Source excerpt
★ ★ ★ ★ ★
Press Release by the Regional Eastern Europe Fire Monitoring Center (REEFMC) Regarding the Wildfires in and near the Chernobyl Exclusion Zone (CEZ) – 3-13 April 2020

April 13, 2020


Global Fire Monitoring Center (GFMC)

Regional Eastern Europe Fire Monitoring Center

A Voluntary Commitment to UNDRR and the Implementation of the Sendai Framework for Disaster Risk Reduction

Press Release

by the Regional Eastern Europe Fire Monitoring Center (REEFMC)
Regarding the Wildfires in and near the Chernobyl Exclusion Zone (CEZ) – 3-13 April 2020
Last Update: 13 April 2020
Prepared by Sergiy Zibtsev and Victor Myroniuk
Published on the websites of
Wildfire Situation in the Western Part of the CEZ near Narodychi City – 29 March to 12 April 2020
According to satellite remote sensing data, the first large fire in the Western part of the Chernobyl Exclusion Zone (CEZ) began on 29 March in the floodplain of Uzh river and burned territories mainly outside the CEZ. A small fire of the fire crossed the boundaries of the western part of CEZ and was stopped. The total area of the fire on 29 March 2020 was 736 hectares (ha) (Fig. 1). The fire mainly burned on grasslands.
Fig. 1. The first fire near the western border of the Exclusion Zone, which took place on 29 March 2020 in the floodplain of Uzh and crossed the border of the CEZ and was stopped. Area burnt:736 ha.
During the period 3 to 10 April 2020, a second large fire occurred, which started at the boundary of the floodplain of Uzh River and Narodichi City and spread towards Northeast along the territory of the Drevlyansky Nature Reserve and subsequently to the CEZ (Fig. 2). As of 10 April a fire from the Northern part burned in the Forest Management Units 183-186, 188, 189 and partially 205 of the Denysovetsky Districts Forestry of the North Puscha Forestry State Enterprise (Fig. 3).
★ ★ ★ ★ ★
Your objective
In the press release on the Chernobyl Exclusion Zone wildfires, what was the total area of the fire on 29 March 2020?

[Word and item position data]
★ ★ ★ ★ ★
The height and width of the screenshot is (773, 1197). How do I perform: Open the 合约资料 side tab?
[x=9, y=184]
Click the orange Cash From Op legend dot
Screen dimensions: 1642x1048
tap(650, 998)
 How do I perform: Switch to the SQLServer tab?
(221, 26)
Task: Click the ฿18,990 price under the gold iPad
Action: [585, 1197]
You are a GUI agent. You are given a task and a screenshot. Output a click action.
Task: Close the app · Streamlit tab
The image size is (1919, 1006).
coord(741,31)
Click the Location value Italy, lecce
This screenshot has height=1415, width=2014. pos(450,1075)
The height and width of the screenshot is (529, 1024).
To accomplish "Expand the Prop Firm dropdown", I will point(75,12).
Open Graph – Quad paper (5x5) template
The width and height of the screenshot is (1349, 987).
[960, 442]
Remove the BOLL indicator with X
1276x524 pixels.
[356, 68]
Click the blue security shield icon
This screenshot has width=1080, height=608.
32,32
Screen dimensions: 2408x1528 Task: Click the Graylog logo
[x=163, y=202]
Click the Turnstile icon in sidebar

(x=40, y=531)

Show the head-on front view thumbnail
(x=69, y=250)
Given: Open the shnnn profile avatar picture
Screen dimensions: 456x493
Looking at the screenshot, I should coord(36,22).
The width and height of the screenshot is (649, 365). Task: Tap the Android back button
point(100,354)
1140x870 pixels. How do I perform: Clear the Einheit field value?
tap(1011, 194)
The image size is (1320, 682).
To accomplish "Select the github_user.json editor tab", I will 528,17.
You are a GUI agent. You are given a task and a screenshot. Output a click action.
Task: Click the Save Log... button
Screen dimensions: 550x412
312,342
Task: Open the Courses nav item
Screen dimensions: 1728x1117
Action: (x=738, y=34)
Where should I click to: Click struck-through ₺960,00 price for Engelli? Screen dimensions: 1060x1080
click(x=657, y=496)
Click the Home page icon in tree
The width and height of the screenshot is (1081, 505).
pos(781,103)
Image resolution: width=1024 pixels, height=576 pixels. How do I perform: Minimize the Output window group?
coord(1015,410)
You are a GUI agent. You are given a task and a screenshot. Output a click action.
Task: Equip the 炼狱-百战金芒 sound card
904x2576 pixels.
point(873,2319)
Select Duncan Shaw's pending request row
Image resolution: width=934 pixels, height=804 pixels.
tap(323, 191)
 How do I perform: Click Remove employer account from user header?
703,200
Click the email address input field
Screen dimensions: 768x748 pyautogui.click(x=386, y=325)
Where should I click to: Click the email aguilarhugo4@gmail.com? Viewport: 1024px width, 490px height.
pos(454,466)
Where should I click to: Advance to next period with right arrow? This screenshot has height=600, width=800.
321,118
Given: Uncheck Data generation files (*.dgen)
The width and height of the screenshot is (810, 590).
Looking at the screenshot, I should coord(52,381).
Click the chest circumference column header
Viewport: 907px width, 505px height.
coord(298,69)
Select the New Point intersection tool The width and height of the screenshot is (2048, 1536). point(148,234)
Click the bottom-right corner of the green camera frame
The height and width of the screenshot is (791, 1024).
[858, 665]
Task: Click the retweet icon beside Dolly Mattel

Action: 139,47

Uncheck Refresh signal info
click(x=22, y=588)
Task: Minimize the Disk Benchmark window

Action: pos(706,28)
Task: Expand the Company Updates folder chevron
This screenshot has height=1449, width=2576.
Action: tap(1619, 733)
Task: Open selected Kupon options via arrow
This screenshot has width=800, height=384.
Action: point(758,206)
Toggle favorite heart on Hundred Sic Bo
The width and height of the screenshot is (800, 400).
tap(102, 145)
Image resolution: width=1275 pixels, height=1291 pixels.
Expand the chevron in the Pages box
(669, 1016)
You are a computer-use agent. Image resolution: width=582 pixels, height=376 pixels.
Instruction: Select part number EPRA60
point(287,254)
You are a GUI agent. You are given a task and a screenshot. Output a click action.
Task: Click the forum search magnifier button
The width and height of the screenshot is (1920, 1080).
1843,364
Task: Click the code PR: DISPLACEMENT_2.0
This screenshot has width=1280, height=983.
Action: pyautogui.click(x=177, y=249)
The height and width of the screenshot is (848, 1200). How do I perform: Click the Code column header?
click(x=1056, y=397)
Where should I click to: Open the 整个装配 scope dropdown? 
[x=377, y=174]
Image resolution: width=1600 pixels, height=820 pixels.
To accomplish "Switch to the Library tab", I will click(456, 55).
★ ★ ★ ★ ★
Final answer
736 hectares.